Given records: Begin

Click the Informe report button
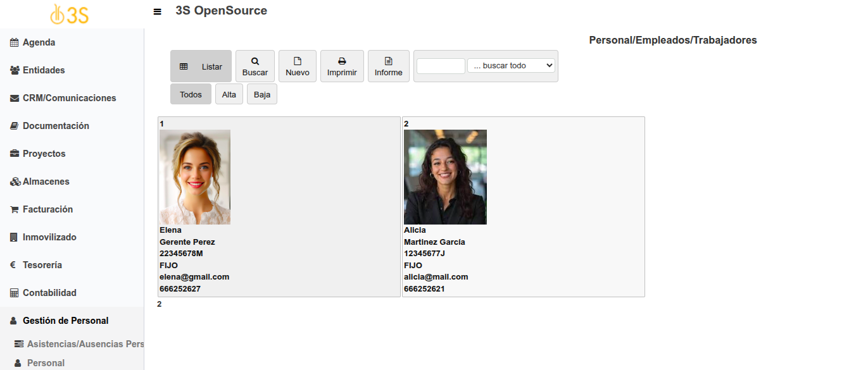Screen dimensions: 868x370 tap(389, 66)
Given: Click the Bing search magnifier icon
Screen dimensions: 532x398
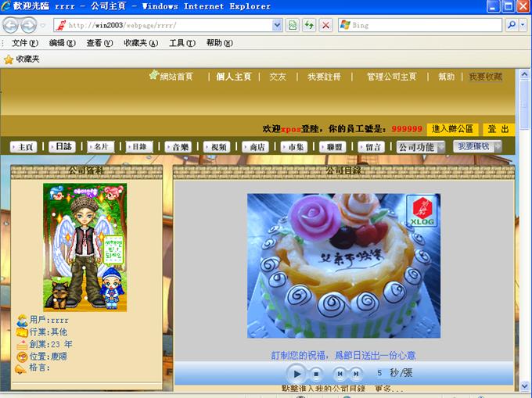Looking at the screenshot, I should [511, 25].
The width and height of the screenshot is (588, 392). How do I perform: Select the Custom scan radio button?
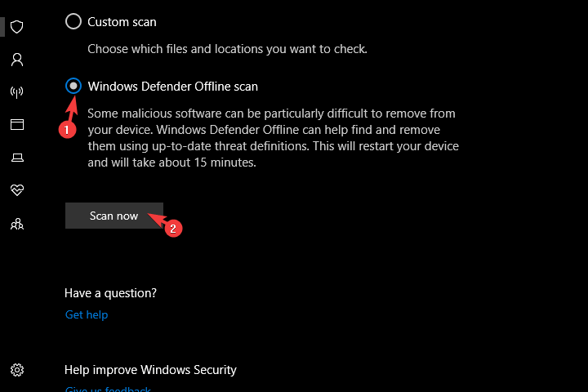pos(74,21)
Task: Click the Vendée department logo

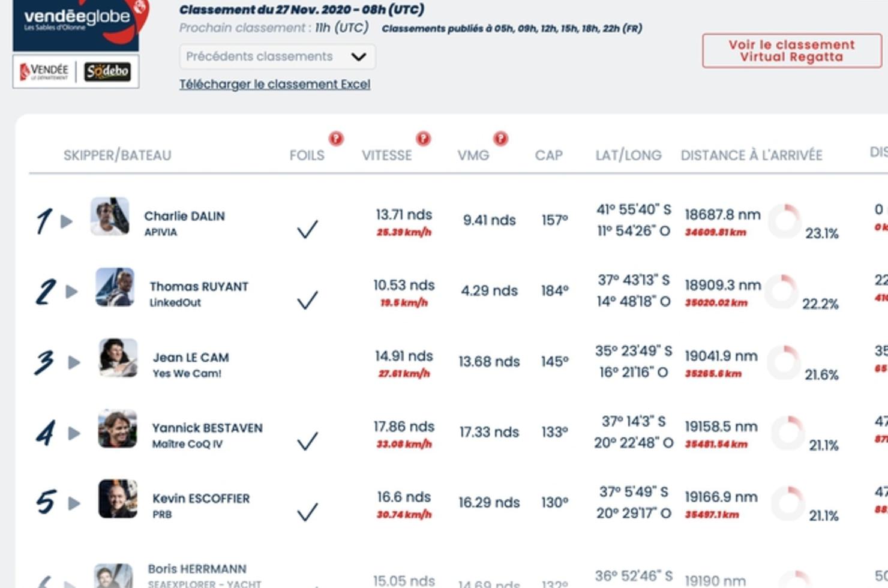Action: pos(44,71)
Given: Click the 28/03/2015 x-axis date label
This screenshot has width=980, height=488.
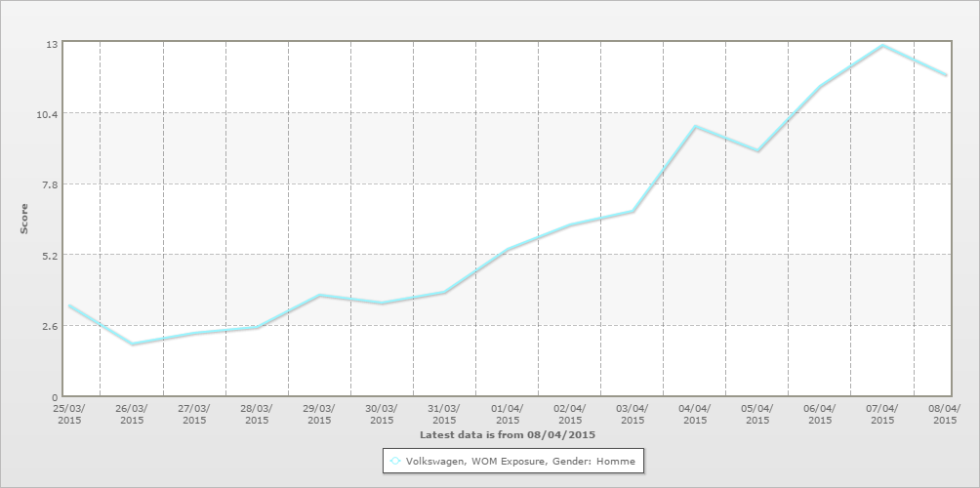Looking at the screenshot, I should tap(257, 414).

Given records: End

[What the task asks] Write out the whole listing again, exactly, with no pictures.

[Task result]
Click the Informe report button
Screen dimensions: 868x370 tap(389, 66)
Given: Click the Bing search magnifier icon
Screen dimensions: 532x398
Looking at the screenshot, I should [511, 25].
The width and height of the screenshot is (588, 392). How do I perform: Select the Custom scan radio button?
pos(74,21)
Task: Click the Vendée department logo

Action: pos(44,71)
Given: Click the 28/03/2015 x-axis date label
This screenshot has width=980, height=488.
Looking at the screenshot, I should tap(257, 414).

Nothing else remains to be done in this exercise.